A Igreja reconheceu assim a intervenção sobrenatural, não apenas como um sinal pessoal de conversão, mas como testemunho do poder da intercessão de Maria sobre os corações mais afastados da fé.
A fundação da Congregação de Nossa Senhora de Sião
Tocado pela experiência, Alphonse Ratisbonne — que mais tarde se tornou padre jesuíta —, juntamente com o seu irmão Théodore (também convertido), fundou a Congregação de Nossa Senhora de Sião (Congregatio Nostrae Dominae de Sion).
A missão principal da nova congregação era promover o diálogo e a reconciliação entre judeus e cristãos, bem como o apostolado educativo e missionário. As Irmãs de Nossa Senhora de Sião continuam ativas até hoje em diversos países, dedicando-se à evangelização, à educação e ao trabalho social.
A coroação e o culto
O crescente número de graças e conversões atribuídas à intercessão de Nossa Senhora do Milagre levou o Papa Leão XIII a coroar solenemente a sua imagem a 17 de janeiro de 1892.
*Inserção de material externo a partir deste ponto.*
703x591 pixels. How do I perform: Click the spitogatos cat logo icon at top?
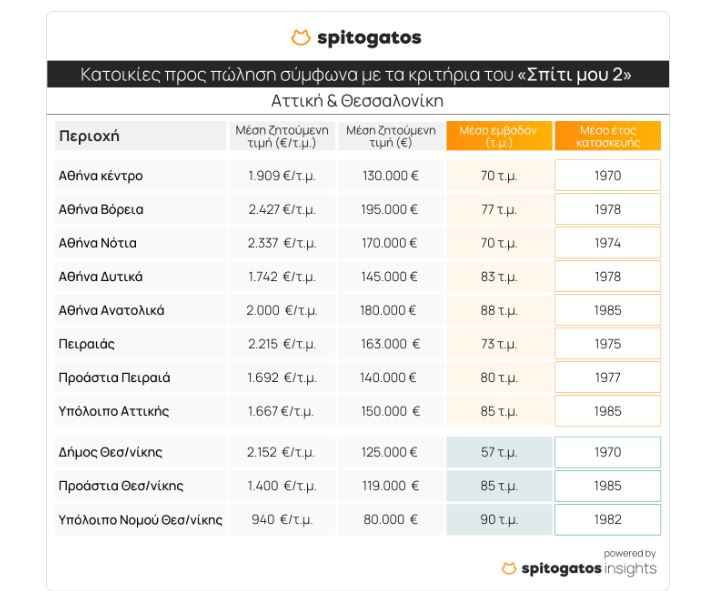300,38
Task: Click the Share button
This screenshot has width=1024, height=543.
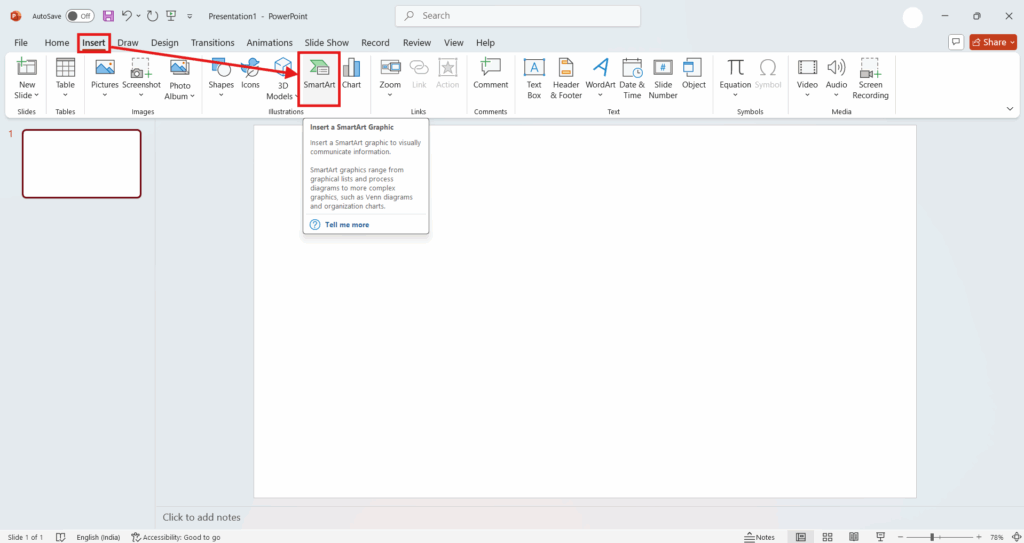Action: pyautogui.click(x=993, y=42)
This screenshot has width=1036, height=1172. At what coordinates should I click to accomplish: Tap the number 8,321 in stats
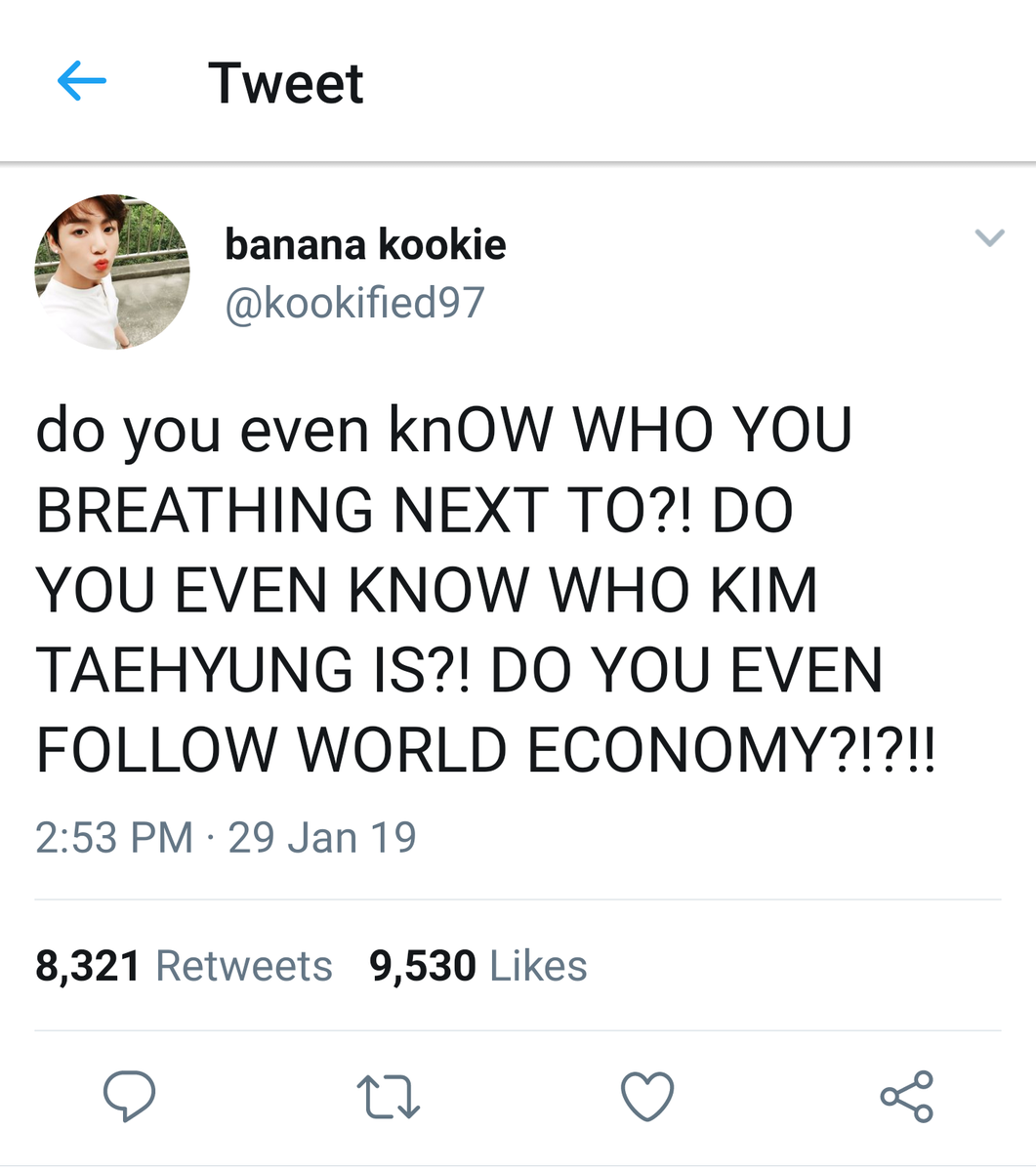(x=88, y=966)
A Igreja de Sant’Andrea delle Fratte, onde ocorreu a aparição, tornou-se um centro de peregrinação mariana. Em 25 de abril de 1942, o Papa Pio XII elevou-a à categoria de Basílica menor, e em 1960, São João XXIII concedeu-lhe o título cardinalício.
Todos os anos, a 20 de janeiro, celebra-se a festa de Nossa Senhora do Milagre, recordando o poder de Maria em conduzir as almas a Cristo.
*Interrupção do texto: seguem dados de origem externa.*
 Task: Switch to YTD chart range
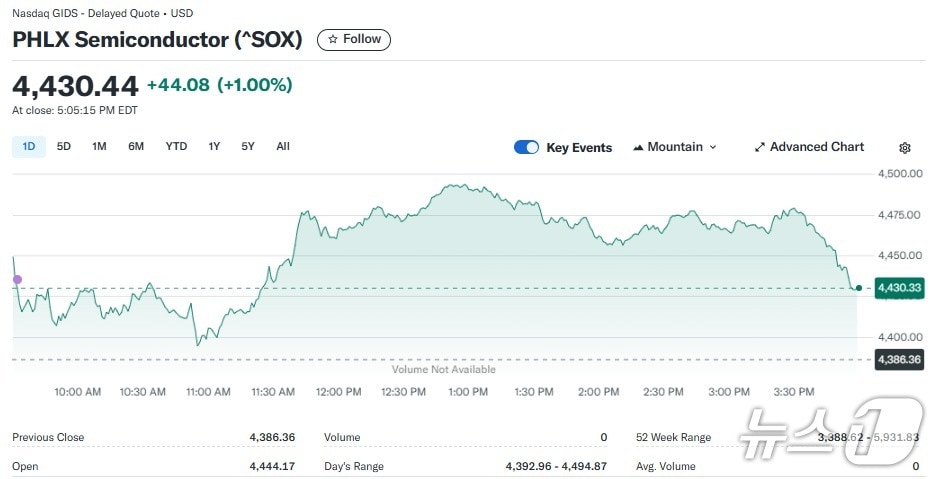pos(176,146)
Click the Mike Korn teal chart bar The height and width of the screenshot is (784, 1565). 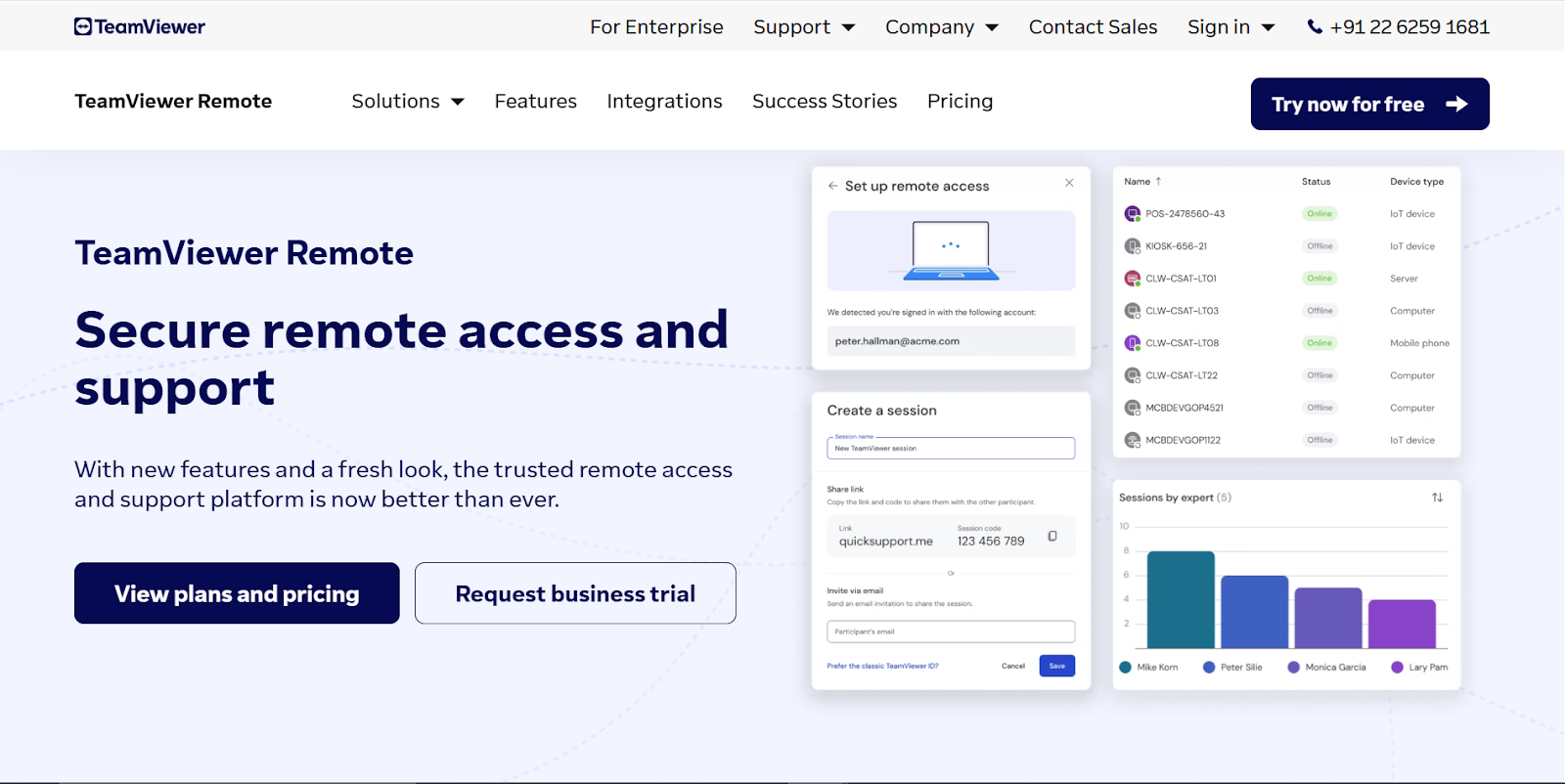1181,600
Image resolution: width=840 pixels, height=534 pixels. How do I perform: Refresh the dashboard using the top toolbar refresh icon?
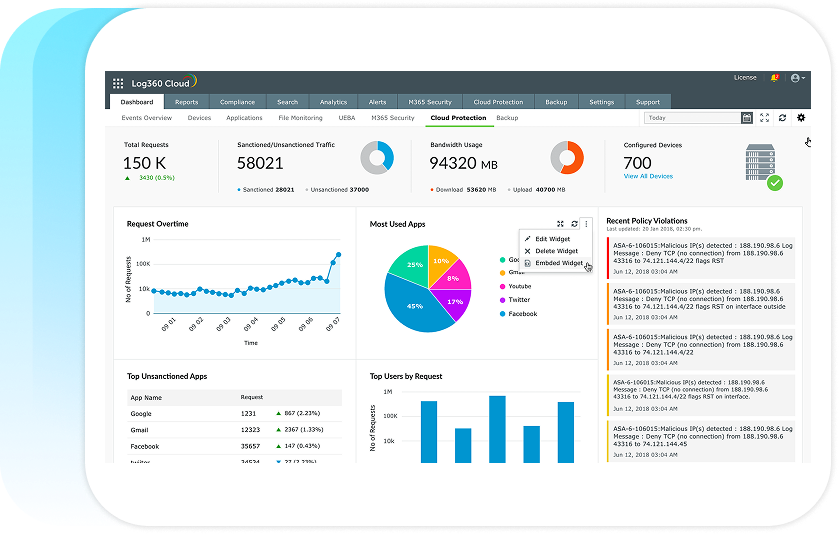782,118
Mensagem espiritual e significado
A aparição de Nossa Senhora de Sião é uma poderosa mensagem de conversão e misericórdia. Maria aparece como Mãe compassiva, que não abandona os seus filhos, mesmo quando estes se afastam de Deus.
A conversão de Alphonse Ratisbonne, fruto de uma oração insistente e da entrega à Mãe de Deus, ensina-nos que nenhum coração está perdido para a graça. A luz que o envolveu é símbolo da luz da fé, capaz de transformar a incredulidade em adoração e o orgulho em humildade.
Uma ponte entre povos e religiões
Este episódio tem também uma profunda dimensão de reconciliação entre cristãos e judeus. Ratisbonne, descendente de Abraão, encontrou em Maria — filha de Sião — o caminho para o Filho de Deus.
A missão das Irmãs e Padres de Nossa Senhora de Sião continua a ser um testemunho vivo desse diálogo, recordando que Maria é Mãe de todos os que buscam a verdade, independentemente da sua origem.
Conclusão
A história de Nossa Senhora do Milagre é um convite à confiança e à oração. Mostra-nos que Deus atua com delicadeza e poder, e que Maria continua a ser a grande mediadora das graças que conduzem os corações a Jesus.
O testemunho de Alphonse Ratisbonne recorda-nos que a fé é dom, mas também resposta — e que, quando deixamos Maria aproximar-se de nós, o impossível torna-se possível.
“Não há coração tão endurecido que a graça de Deus, pela intercessão de Maria, não possa tocar.”